*** INPUT

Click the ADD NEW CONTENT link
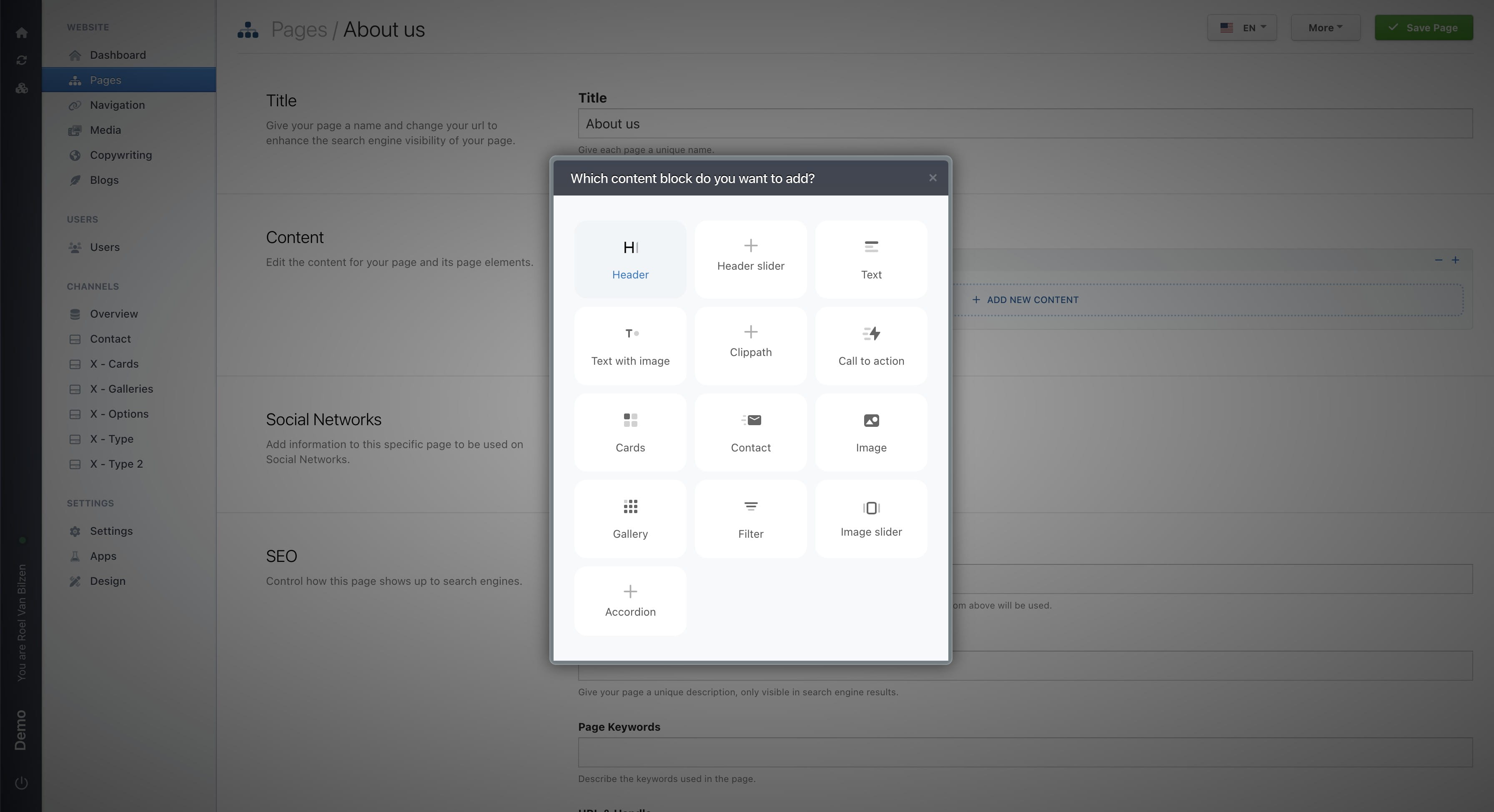 point(1025,300)
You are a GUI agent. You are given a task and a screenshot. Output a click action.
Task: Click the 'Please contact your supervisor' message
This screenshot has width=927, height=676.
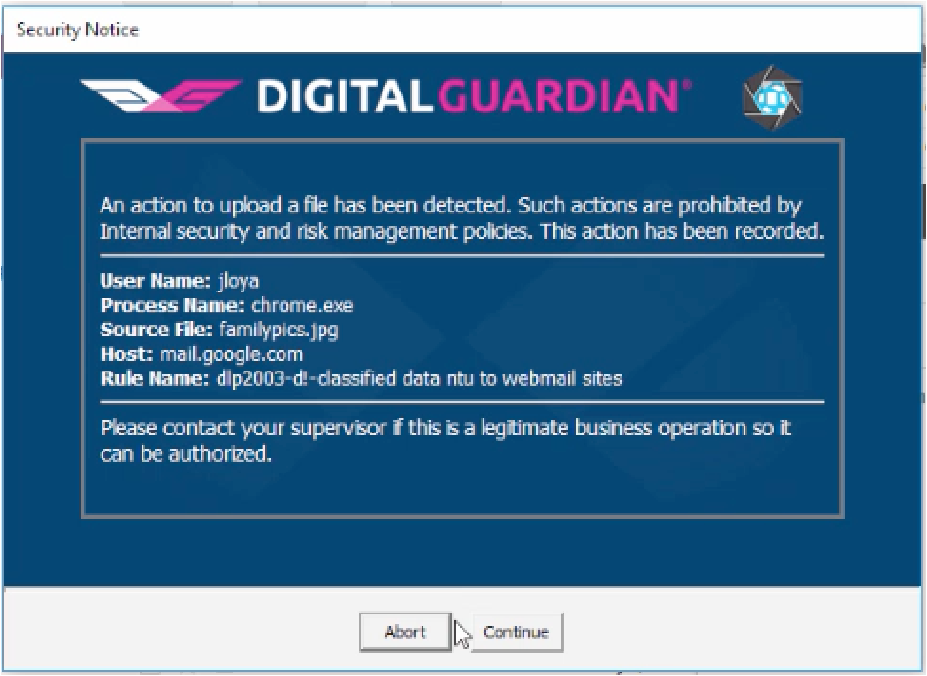(446, 440)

******

STATED GOAL => Could you copy everything from the line containing "You are a GUI" down through the last of the entries, leaving the pictures out of your answer?

ANSWER TO THIS TASK =>
You are a GUI agent. You are given a task and a screenshot. Output a click action.
Task: Click the 'Please contact your supervisor' message
This screenshot has width=927, height=676.
(446, 440)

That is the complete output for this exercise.